THERAPIST: And this may be a funny thing, but how does it feel?

CLIENT: Well, that's the thing. It doesn't feel good. It feels very much like all of this is taking place in my head. I can feel it in my head as I think it, as opposed to it's not yet gut-level. It's not yet intuitive. It may be that calculus didn't feel that way either, but now I can sort of feel it. [00:07:09] I can feel its truth because you can see velocities and accelerations and changes in velocities and changes in accelerations. You can graph things out and you can I don't know. There's something about the intuitive notion of continuity that calculus is out there and you can't have gaps; whereas the sum I'm doing now is all about number theory and you're dealing with different sizes of infinity. [00:08:10] The number of positive numbers is equal to all the positive numbers and all the negative numbers. They're the same size infinity. And yet, if you then start taking numbers between the numbers, that's a larger definitive now. And so that is where I'm at, and yet thinking about it in terms of chocolate bars. (laughs) We're just going to think about the positive and we're just going to look at some actual squares of chocolate bar, which is the simplest example I can think of. That's the thing. It feels very much like the horse thing, the horse thing I mentioned a few weeks ago, where we followed all of these and so "no" should equal "false" and "no true." [00:09:18] It feels almost like I understand why I was frustrated as a kid sitting there at the table because it felt like this purely mental thing; and it wasn't like I was visualizing anything because the whole point is the riddle didn't allow you to visualize. If you could visualize it, you could solve it. But then it's a matter of playing these sort of word games thinking, "What is the image?" What's the image? If I can see a chocolate bar, an initially large chocolate bar, then that's tougher to think about. [00:10:09] Or proving things that I always found a little weird. Maybe it's my basic maybe there are just lots of caps in understanding algebra.
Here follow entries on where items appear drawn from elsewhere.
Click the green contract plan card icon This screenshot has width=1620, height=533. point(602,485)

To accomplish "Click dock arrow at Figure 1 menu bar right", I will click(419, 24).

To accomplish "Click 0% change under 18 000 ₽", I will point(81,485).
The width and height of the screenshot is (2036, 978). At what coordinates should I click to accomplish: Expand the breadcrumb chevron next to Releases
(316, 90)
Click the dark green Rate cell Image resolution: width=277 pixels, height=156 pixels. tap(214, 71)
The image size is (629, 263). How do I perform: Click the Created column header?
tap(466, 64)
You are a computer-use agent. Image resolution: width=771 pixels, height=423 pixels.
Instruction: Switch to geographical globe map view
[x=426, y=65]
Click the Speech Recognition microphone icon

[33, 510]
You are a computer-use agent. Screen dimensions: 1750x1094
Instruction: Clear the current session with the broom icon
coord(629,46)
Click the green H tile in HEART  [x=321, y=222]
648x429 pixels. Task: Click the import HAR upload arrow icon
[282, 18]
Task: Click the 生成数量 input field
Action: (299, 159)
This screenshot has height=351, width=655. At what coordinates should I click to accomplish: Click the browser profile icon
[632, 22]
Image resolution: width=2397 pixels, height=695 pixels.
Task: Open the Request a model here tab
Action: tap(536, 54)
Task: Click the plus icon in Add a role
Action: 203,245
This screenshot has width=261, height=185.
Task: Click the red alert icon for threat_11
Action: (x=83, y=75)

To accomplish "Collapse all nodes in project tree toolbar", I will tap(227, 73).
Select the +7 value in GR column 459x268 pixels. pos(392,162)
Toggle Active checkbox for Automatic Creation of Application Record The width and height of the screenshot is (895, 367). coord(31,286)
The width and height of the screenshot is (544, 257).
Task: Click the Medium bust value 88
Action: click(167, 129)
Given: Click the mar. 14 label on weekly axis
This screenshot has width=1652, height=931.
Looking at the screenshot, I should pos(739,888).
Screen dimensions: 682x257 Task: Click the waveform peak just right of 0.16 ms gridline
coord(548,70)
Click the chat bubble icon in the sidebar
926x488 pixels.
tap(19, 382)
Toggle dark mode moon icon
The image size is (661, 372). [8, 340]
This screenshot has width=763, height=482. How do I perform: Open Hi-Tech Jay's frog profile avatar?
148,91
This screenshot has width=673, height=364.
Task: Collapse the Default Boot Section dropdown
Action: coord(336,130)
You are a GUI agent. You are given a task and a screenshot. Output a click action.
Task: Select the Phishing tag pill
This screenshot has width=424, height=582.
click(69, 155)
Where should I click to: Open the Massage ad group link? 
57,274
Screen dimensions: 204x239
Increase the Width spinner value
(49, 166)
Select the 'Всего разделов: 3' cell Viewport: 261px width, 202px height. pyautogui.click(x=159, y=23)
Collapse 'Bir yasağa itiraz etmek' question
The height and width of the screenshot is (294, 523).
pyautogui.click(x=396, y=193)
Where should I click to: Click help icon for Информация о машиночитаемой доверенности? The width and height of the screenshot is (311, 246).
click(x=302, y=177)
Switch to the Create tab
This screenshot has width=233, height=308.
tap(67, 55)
Maybe I was just not fully grasping that when it was being taught that like the square of two is irrational and you can prove that. It's a tricky, odd, non-intuitive proof. Just the idea of thinking, "Okay, it's so purely abstract." [00:11:07]

THERAPIST: Yeah, just look at calendars, the days of the week.

CLIENT: That's right. I mean as a kid, right?

THERAPIST: Or fireman and firemen.

CLIENT: That's it. You have to take on board definitions and math is, especially in the proof realm of math where you sort of begin true abstract mathematics, you have to be able to use definitions and, not only use definitions, but you have to accept the definitions. And so, there is a formal way to talk about even numbers as opposed to odd numbers. [00:12:04] You have to be able to say, "Okay, any given number can be expressed by two times an integer. Any odd number is two times an integer plus one." So you begin your proof saying, "Let's just start with those findings," which is fine. That's fine. But all of a sudden simple little things become these sort of long, abstract things where you're just using all kinds of letters to say something very basic that an odd number plus an odd number is even; but you can't just say that, which is fine. You want to be able to prove it with all cases. [00:12:59] The thing that bothers me most about this inductive sort of thinking and proving of things is that it's closed in the sense that we live our lives thinking, "Well, tomorrow could be different. Next minute could be different." We don't know what's going to happen. The idea that, "Well, that's been the case for the past 300 days, five million years, whatever, but something new might happen." In math you're saying, "No. You can't give five million examples because if that's true, something different could happen, so you have to prove that for all cases." The weird thing about math is that you prove things for all cases past and into the future, including the limiting thing. [00:13:56] And there's something weird about being able to just say with absolute certainty, "You have a chocolate bar and it's in a million pieces and it's going to take one less than that to break it up." It's like, okay easy to visualize. But more subtle things, it's weird. It's sort of when you're presented with something that's a statement of fact about all numbers, there's no flexibility. There's no flexibility. (pause)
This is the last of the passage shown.